Friday, April 25, 2008

Our Product

Never let it be said that we ignore our newbies. Since several saw fit to impugn my dedication to the advance of People of Gender, I thought it would be justified to lay out a few basic principles of anarchofeminism, such as it is.

To critique patriarchy is to move necessarily in the direction of anarchy, since the state is finally patriarchy manifested as a political economy, yet there remains a propensity among many, perhaps most, feminists of my acquaintance to view the ascension of this or that woman to a position of importance and influence within the state apparatus as a general good. Thus it is taken, with caveats, as a sign of progress that Condoleeza Rice is the Secretary of State, or that Nancy Pelosi is the Speaker of the House, or that Hillary Clinton is a prominent contender for the Presidency of the United States. In reality this isn't advancement, but retrogression. It's like claiming J. Edgar Hoover and Roy Cohn as examples of queer advancement.

TGGP recently reminded me of a classic Spooner article called ""Against Women's Suffrage." A brief excerpt:

If the women, instead of petitioning to be admitted to a participation in the power of making more laws, will but give notice to the present lawmakers that they (the women) are going up to the State House, and are going to throw all the existing statute books in the fire, they will do a very sensible thing[.]
Yet there remains a belief that the mechanics of political power and broader admission to the political process are necessary precursors to gender equality. The truth is that women will never be equal in the nation-state. To agitate for the bait-and-switch comforts of Title IX psuedo-equity is to ask for a more comfortably furnished cage.

As a proponent of queer rights, I have long found myself at odds with soi-disant queer activists who persist in believing that judicial and legislative remedies will for the basis of sexual equality.
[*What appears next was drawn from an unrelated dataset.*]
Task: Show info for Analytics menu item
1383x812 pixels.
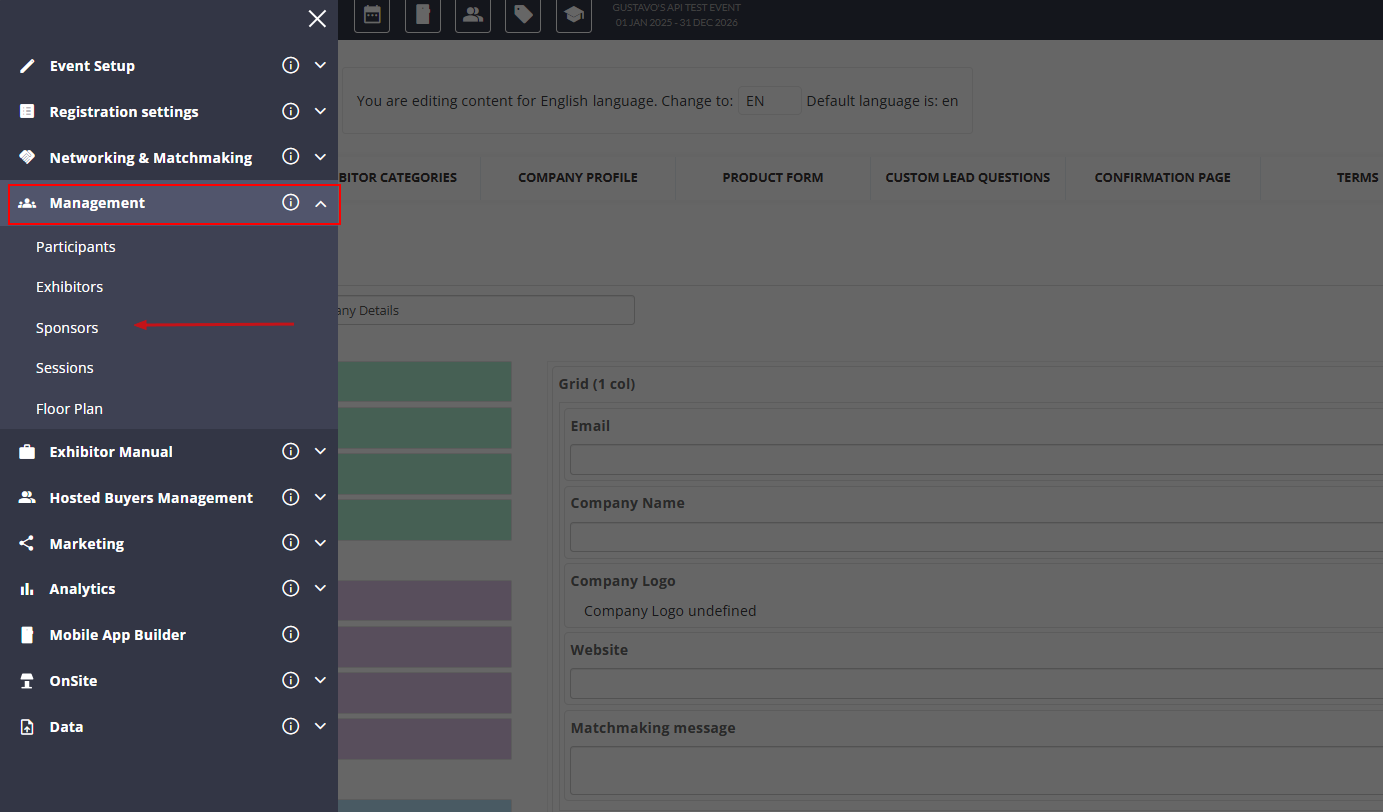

There are certainly queer radicals and anarchists, as there are feminist radicals and anarchists, but we are in the substantial minority, especially when compared to the political-activist class. Queer agitation for "gay marriage" is a perfect example of ideological fecklessness: admission to a state-run, mutual-contractual obligation doesn't constitute advancement toward sexual equality, unless of course you accept that the ne plus ultra of equity and justice consists of a series of enumerated state grants to individuals.

In the interests of its own stability, our state has occasionally consented to extend participatory rights to women, racial minorities, sexual minorities, etc. This should not be confused with "progress."

Thursday, April 24, 2008

you must recall, sir, when Senator Buford made that big hassle about our deterrent lacking credibility.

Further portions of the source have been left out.